Putative endogenous filovirus VP35-like protein potentially functions as an IFN antagonist but not a polymerase cofactor

• Published in: PloS one Vol. 12; no. 10; p. e0186450
• Main Authors: Kondoh, Tatsunari, Manzoor, Rashid, Nao, Naganori, Maruyama, Junki, Furuyama, Wakako, Miyamoto, Hiroko, Shigeno, Asako, Kuroda, Makoto, Matsuno, Keita, Fujikura, Daisuke, Kajihara, Masahiro, Yoshida, Reiko, Igarashi, Manabu, Takada, Ayato
• Format: Journal Article
• Language: English
• Published: United States Public Library of Science 17.10.2017; Public Library of Science (PLoS)

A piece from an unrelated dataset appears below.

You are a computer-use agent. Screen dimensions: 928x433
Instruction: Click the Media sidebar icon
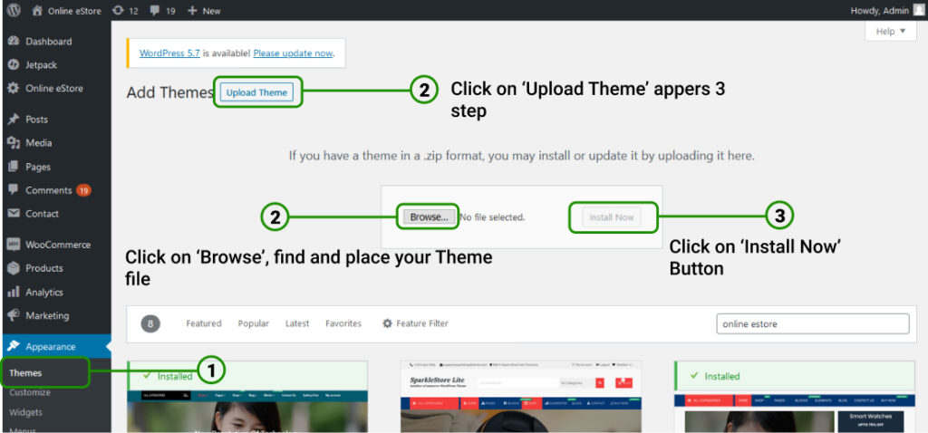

• Subjects: Amino Acid Sequence; Amino acids; Animals; Bats; Biology and life sciences; Chiroptera; Chiroptera - virology; Collaboration; Double-stranded RNA; Ebola virus; Ebolavirus; Ebolavirus - genetics; Ebolavirus - isolation & purification; Ebolavirus - metabolism; Education; Epidemiology; Gene Expression; Gene sequencing; Genes, Reporter; Genomes; HEK293 Cells; Host-Pathogen Interactions; Humans; Infections; Interferon; Interferon-beta - antagonists & inhibitors; Interferon-beta - genetics; Interferon-beta - immunology; Kinases; Luciferases - genetics; Luciferases - metabolism; Multiple sclerosis; Myotis lucifugus; Nucleocapsid Proteins; Nucleoproteins - genetics; Nucleoproteins - metabolism; Polymers; Promoter Regions, Genetic; Protein Binding; Proteins; Recombinant Proteins - genetics; Recombinant Proteins - metabolism; Replication; Reporter gene; Research and analysis methods; Ribonucleic acid; RNA; RNA viruses; RNA, Double-Stranded - genetics; RNA, Double-Stranded - metabolism; Sequence Alignment; Sequence Homology, Amino Acid; Transcription; Veterinary medicine; Viral Core Proteins - genetics; Viral Core Proteins - metabolism; Viral infections; Virus Replication; Viruses; Zoonoses; Japan
• ISSN: 1932-6203; 1932-6203
• DOI: 10.1371/journal.pone.0186450

It has been proposed that some non-retroviral RNA virus genes are integrated into vertebrate genomes. Endogenous filovirus-like elements (EFLs) have been discovered in some mammalian genomes. However, their potential roles in ebolavirus infection are unclear. A filovirus VP35-like element (mlEFL35) is found in the little brown bat (Myotis lucifugus) genome. Putative mlEFL35-derived protein (mlEFL35p) contains nearly full-length amino acid sequences corresponding to ebolavirus VP35. Ebola virus VP35 has been shown to bind double-stranded RNA, leading to inhibition of type I interferon (IFN) production, and is also known as a viral polymerase cofactor that is essential for viral RNA transcription/replication. In this study, we transiently expressed mlEFL35p in human kidney cells and investigated its biological functions. We first found that mlEFL35p was coimmunoprecipitated with itself and ebolavirus VP35s but not with the viral nucleoprotein. Then the biological functions of mlEFL35p were analyzed by comparing it to ebolavirus VP35s. We found that the expression of mlEFL35p significantly inhibited human IFN-β promoter activity as well as VP35s. By contrast, expression of mlEFL35p did not support viral RNA transcription/replication and indeed slightly decrease the reporter gene expression in a minigenome assay. These results suggest that mlEFL35p potentially acts as an IFN antagonist but not a polymerase cofactor.